Activity
Below are records; print only the lines from the line containing "saison (823, 251)" to the end, both included, reproduced exactly and without the pictures.

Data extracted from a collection
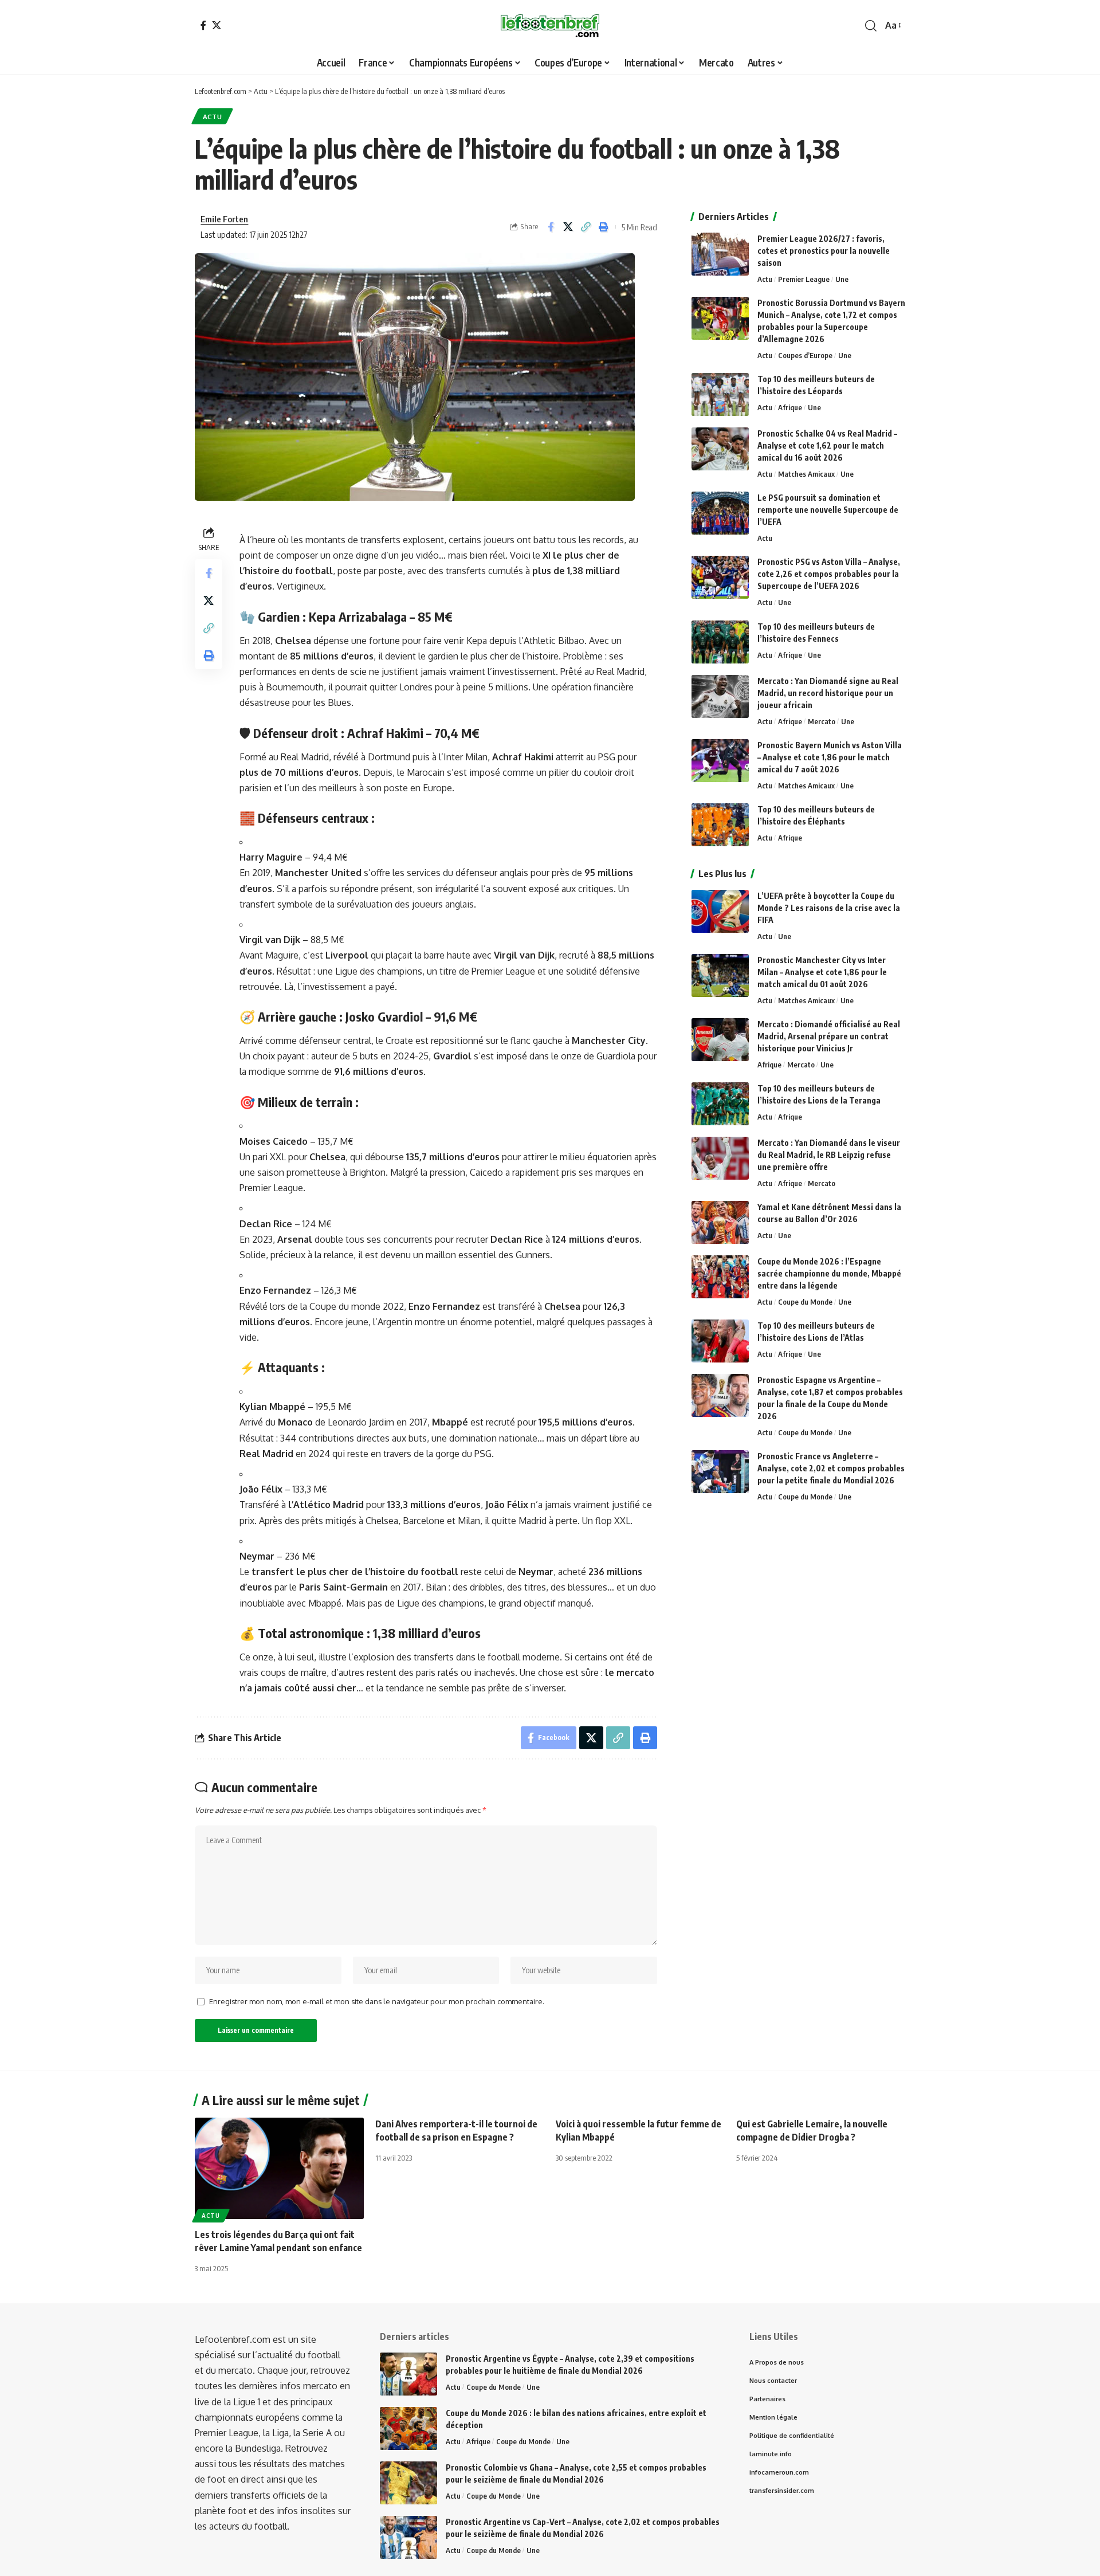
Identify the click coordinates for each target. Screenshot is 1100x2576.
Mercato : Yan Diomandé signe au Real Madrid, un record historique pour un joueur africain (827, 693)
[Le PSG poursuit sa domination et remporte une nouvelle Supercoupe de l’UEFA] (720, 513)
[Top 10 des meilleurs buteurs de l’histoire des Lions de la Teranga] (720, 1103)
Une (841, 279)
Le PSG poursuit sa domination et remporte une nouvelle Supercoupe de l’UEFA (827, 510)
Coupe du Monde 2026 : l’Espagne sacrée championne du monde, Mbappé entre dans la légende (829, 1273)
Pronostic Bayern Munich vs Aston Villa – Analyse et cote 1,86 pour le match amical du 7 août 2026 (829, 757)
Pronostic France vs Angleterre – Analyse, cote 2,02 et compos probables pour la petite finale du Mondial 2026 (831, 1468)
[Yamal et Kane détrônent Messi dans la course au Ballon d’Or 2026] (720, 1222)
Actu (212, 116)
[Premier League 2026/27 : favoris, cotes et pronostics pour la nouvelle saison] (720, 254)
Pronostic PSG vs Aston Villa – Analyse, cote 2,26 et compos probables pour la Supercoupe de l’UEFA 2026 (828, 574)
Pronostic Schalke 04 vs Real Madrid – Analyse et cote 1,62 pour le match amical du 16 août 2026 (827, 445)
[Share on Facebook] (551, 227)
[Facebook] (203, 25)
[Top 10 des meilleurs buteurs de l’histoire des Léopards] (720, 394)
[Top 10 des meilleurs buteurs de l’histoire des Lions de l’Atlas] (720, 1341)
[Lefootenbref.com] (550, 26)
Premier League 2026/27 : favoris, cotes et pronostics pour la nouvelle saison (823, 251)
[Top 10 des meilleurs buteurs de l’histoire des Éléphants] (720, 824)
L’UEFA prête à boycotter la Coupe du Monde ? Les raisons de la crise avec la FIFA (828, 908)
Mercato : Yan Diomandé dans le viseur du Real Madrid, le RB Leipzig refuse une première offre (828, 1155)
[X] (216, 25)
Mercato (821, 721)
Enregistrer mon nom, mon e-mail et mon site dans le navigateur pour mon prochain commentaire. (376, 2001)
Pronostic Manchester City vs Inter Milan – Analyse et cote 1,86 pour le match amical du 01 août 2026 (822, 972)
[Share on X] (568, 227)
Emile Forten (224, 219)
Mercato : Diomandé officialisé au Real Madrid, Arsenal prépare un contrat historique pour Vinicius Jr (828, 1036)
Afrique (790, 407)
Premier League (804, 279)
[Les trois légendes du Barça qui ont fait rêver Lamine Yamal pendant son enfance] (279, 2168)
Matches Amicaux (806, 473)
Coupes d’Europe (805, 355)
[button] (871, 26)
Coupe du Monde (805, 1301)
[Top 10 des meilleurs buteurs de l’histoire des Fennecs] (720, 642)
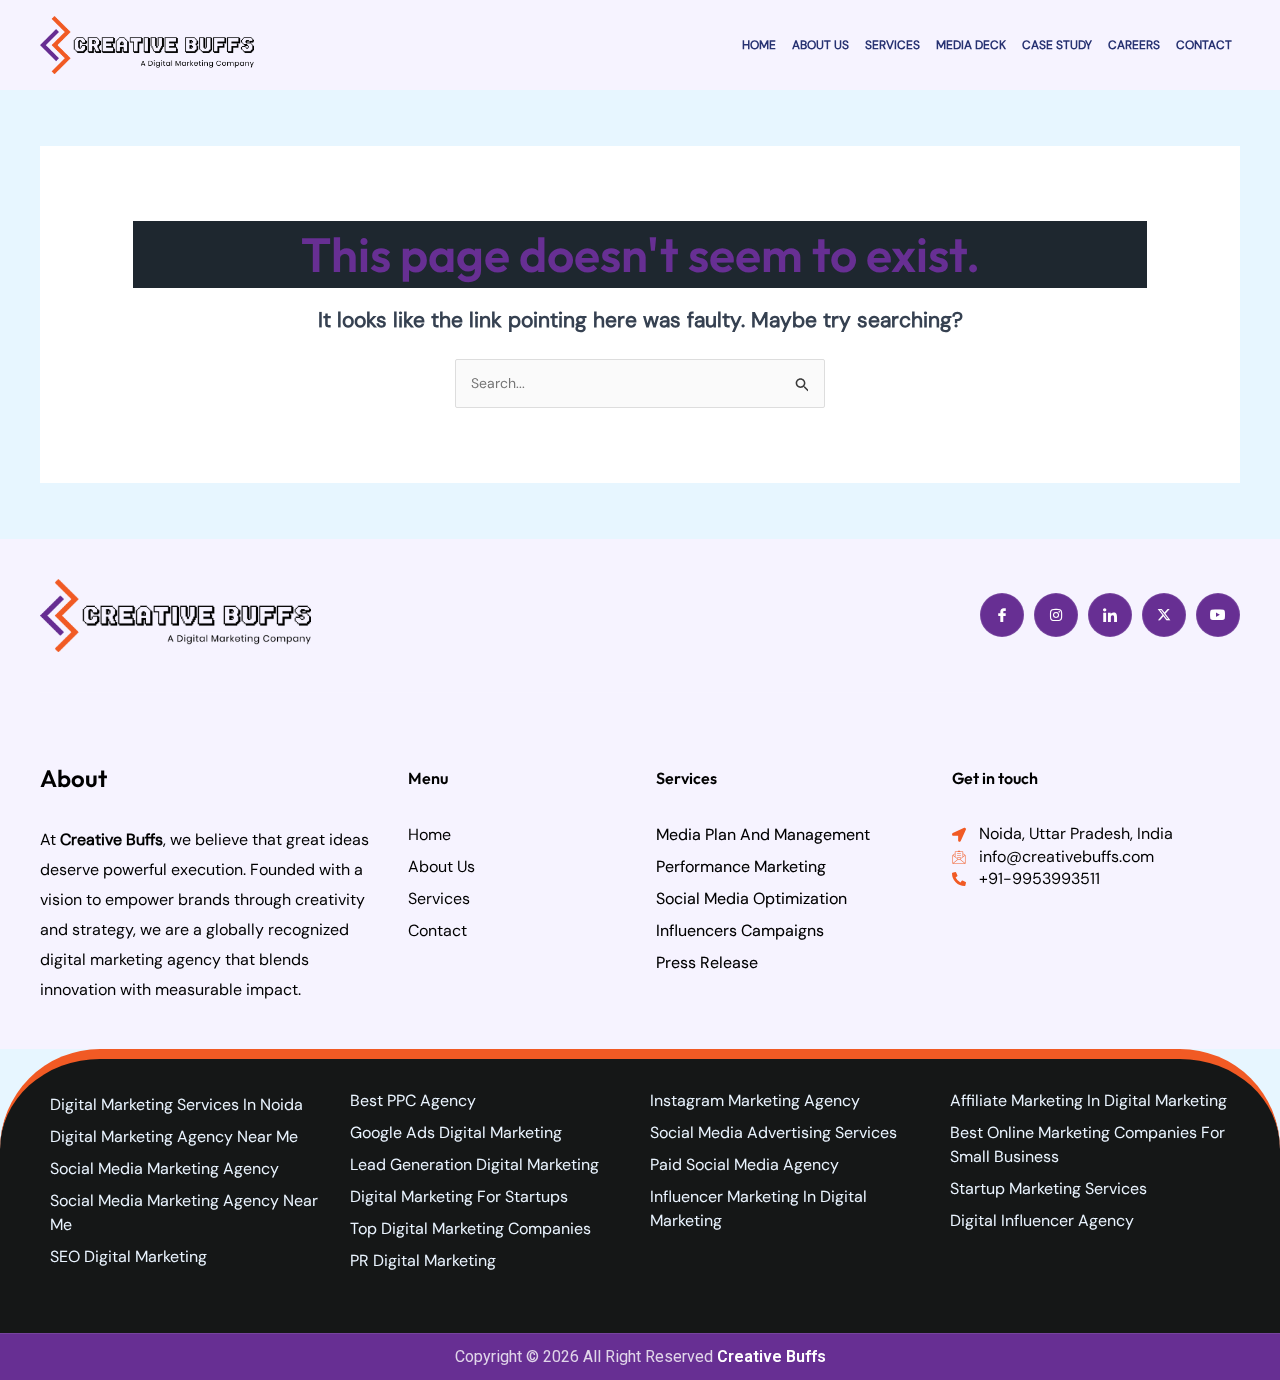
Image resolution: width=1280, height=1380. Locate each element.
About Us (820, 45)
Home (759, 45)
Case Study (1057, 45)
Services (892, 45)
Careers (1134, 45)
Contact (1204, 45)
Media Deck (971, 45)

Answer to the exercise
Premier League 2026/27 : favoris, cotes et pronostics pour la nouvelle saison (823, 251)
[Top 10 des meilleurs buteurs de l’histoire des Éléphants] (720, 824)
L’UEFA prête à boycotter la Coupe du Monde ? Les raisons de la crise avec la FIFA (828, 908)
Mercato : Yan Diomandé dans le viseur du Real Madrid, le RB Leipzig refuse une première offre (828, 1155)
[X] (216, 25)
Mercato (821, 721)
Enregistrer mon nom, mon e-mail et mon site dans le navigateur pour mon prochain commentaire. (376, 2001)
Pronostic Manchester City vs Inter Milan – Analyse et cote 1,86 pour le match amical du 01 août 2026 (822, 972)
[Share on X] (568, 227)
Emile Forten (224, 219)
Mercato : Diomandé officialisé au Real Madrid, Arsenal prépare un contrat historique pour Vinicius Jr (828, 1036)
Afrique (790, 407)
Premier League (804, 279)
[Les trois légendes du Barça qui ont fait rêver Lamine Yamal pendant son enfance] (279, 2168)
Matches Amicaux (806, 473)
Coupes d’Europe (805, 355)
[button] (871, 26)
Coupe du Monde (805, 1301)
[Top 10 des meilleurs buteurs de l’histoire des Fennecs] (720, 642)
Image resolution: width=1280, height=1380. Locate each element.
About Us (820, 45)
Home (759, 45)
Case Study (1057, 45)
Services (892, 45)
Careers (1134, 45)
Contact (1204, 45)
Media Deck (971, 45)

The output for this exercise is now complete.